══ Records for the exercise ══

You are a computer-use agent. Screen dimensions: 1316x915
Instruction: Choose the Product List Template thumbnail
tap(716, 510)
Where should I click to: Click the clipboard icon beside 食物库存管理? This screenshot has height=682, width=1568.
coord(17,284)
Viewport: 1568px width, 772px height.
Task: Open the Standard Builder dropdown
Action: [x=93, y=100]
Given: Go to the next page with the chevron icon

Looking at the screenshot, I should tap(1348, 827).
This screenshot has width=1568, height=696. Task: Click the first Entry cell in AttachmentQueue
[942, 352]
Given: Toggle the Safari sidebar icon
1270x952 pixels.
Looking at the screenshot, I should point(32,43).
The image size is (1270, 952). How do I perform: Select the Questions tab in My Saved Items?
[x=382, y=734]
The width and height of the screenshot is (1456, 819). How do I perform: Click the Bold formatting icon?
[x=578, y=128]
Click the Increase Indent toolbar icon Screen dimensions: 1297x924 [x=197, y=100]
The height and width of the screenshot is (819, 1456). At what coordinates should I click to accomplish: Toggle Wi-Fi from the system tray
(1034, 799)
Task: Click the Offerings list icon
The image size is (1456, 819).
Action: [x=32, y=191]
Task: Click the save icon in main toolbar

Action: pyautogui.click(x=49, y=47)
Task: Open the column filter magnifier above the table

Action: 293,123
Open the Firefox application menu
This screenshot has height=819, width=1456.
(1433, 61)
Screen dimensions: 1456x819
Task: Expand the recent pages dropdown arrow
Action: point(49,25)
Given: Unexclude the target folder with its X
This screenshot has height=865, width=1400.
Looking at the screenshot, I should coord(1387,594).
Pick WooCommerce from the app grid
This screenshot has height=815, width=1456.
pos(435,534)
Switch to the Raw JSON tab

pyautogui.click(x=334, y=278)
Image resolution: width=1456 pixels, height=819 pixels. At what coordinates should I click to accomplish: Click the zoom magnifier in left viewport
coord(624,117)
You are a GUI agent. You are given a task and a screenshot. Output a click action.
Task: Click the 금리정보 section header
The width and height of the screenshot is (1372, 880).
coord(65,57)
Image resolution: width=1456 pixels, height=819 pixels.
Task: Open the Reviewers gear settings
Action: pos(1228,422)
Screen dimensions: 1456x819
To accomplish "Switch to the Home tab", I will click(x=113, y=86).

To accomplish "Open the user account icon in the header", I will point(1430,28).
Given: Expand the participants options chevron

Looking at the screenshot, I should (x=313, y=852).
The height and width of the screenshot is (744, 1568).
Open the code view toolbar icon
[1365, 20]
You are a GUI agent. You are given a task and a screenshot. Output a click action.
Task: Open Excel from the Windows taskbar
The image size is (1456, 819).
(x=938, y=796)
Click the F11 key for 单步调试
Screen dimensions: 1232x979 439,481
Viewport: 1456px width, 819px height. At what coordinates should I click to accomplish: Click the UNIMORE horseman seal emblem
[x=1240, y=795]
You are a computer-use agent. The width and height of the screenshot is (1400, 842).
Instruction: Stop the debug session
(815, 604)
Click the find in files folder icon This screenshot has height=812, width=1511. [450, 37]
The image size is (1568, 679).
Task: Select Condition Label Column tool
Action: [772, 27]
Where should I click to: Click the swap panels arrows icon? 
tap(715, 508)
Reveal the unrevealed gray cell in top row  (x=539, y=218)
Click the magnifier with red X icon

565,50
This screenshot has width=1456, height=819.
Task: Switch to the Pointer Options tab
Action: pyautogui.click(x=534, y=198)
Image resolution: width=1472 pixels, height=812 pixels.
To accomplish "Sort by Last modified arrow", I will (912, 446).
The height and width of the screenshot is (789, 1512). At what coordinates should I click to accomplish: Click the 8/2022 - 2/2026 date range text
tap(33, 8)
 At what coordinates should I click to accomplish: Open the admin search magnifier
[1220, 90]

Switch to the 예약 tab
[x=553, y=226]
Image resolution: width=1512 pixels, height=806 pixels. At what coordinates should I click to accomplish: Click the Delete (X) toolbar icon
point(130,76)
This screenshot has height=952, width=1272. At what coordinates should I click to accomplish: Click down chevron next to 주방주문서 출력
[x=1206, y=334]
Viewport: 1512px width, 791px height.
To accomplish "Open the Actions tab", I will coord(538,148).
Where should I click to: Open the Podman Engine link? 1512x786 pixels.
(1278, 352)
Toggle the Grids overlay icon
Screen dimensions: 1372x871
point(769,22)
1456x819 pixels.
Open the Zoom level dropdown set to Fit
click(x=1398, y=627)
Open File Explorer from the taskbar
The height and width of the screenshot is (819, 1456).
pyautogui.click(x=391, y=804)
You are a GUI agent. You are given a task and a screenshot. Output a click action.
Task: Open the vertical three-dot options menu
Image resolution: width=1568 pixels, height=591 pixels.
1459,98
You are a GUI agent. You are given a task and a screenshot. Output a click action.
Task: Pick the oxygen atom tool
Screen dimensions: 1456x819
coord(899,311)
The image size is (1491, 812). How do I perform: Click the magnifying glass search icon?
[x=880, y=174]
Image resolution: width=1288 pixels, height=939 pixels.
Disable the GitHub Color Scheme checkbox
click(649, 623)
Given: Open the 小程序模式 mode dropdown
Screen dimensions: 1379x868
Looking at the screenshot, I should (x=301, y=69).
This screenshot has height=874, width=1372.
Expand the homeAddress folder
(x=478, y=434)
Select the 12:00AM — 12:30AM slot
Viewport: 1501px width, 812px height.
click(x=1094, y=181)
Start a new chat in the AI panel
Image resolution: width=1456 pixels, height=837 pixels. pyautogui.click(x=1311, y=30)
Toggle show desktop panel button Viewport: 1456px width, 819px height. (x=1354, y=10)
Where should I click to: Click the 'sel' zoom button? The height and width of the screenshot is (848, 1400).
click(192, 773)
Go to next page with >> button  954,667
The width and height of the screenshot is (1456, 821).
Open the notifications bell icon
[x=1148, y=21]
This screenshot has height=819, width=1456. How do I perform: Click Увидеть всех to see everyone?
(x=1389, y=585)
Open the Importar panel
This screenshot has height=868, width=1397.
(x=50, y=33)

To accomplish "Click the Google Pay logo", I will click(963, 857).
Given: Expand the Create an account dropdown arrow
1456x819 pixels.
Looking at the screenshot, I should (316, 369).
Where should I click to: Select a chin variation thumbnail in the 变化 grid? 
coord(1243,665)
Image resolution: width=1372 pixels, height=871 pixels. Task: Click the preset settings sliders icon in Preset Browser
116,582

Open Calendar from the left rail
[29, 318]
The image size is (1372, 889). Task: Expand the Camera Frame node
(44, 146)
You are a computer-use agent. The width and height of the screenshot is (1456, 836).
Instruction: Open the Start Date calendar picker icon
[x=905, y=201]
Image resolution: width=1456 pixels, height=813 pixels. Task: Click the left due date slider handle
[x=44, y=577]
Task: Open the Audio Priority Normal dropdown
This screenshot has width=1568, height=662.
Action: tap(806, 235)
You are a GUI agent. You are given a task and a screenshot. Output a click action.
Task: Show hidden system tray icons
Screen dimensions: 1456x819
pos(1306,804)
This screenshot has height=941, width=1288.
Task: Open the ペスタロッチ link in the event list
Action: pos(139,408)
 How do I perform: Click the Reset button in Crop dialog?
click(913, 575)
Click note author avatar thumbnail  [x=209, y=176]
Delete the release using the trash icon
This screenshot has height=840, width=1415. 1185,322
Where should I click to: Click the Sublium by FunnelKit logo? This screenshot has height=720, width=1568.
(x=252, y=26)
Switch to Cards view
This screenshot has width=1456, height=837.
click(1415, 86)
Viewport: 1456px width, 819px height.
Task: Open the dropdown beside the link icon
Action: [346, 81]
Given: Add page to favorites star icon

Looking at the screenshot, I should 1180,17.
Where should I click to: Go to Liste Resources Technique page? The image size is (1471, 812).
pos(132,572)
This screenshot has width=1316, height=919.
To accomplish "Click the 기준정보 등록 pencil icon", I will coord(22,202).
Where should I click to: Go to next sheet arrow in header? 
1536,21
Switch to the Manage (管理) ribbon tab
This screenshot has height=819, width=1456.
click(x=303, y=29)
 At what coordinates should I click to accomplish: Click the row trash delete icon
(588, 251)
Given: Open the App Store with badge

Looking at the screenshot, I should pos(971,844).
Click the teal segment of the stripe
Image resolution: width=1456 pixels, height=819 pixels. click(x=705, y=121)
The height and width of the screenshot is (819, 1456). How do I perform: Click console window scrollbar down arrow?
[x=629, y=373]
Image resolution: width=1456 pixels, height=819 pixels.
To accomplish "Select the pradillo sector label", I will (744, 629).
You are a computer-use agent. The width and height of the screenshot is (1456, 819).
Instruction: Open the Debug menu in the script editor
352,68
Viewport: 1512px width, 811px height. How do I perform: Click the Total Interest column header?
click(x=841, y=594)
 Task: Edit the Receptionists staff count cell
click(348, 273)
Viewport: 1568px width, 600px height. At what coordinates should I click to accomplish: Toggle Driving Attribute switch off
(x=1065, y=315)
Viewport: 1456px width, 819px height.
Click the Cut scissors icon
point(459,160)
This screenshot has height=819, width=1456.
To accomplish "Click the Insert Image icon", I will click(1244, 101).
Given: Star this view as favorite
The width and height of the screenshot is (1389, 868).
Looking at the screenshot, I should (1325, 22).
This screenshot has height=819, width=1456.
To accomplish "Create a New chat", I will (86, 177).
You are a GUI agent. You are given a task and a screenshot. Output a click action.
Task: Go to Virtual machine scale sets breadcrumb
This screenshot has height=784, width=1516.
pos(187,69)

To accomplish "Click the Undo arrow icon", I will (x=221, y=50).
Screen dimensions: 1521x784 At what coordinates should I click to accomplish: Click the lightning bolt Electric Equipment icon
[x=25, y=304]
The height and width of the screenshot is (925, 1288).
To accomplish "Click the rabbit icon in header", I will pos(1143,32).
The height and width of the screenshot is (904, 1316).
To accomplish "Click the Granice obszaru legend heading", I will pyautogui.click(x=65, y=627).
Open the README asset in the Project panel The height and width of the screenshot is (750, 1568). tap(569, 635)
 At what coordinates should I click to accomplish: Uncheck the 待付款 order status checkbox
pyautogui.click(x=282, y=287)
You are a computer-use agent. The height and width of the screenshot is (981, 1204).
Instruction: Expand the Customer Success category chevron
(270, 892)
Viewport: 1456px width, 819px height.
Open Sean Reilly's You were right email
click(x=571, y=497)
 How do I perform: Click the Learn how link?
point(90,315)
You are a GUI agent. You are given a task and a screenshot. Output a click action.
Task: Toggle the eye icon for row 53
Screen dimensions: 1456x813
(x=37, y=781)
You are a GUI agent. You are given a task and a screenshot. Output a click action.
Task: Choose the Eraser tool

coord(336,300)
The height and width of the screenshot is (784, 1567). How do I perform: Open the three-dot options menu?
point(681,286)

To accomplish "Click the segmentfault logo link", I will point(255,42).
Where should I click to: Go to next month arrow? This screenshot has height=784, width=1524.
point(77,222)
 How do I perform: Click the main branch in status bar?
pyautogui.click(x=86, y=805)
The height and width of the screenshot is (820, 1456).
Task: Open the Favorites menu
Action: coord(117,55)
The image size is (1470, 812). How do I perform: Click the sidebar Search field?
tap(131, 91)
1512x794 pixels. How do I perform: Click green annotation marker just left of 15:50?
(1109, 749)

═══

> Brief: When a line in the material above holds the word "account", copy that line.

> Exercise response:
To accomplish "Open the user account icon in the header", I will point(1430,28).
Given: Expand the Create an account dropdown arrow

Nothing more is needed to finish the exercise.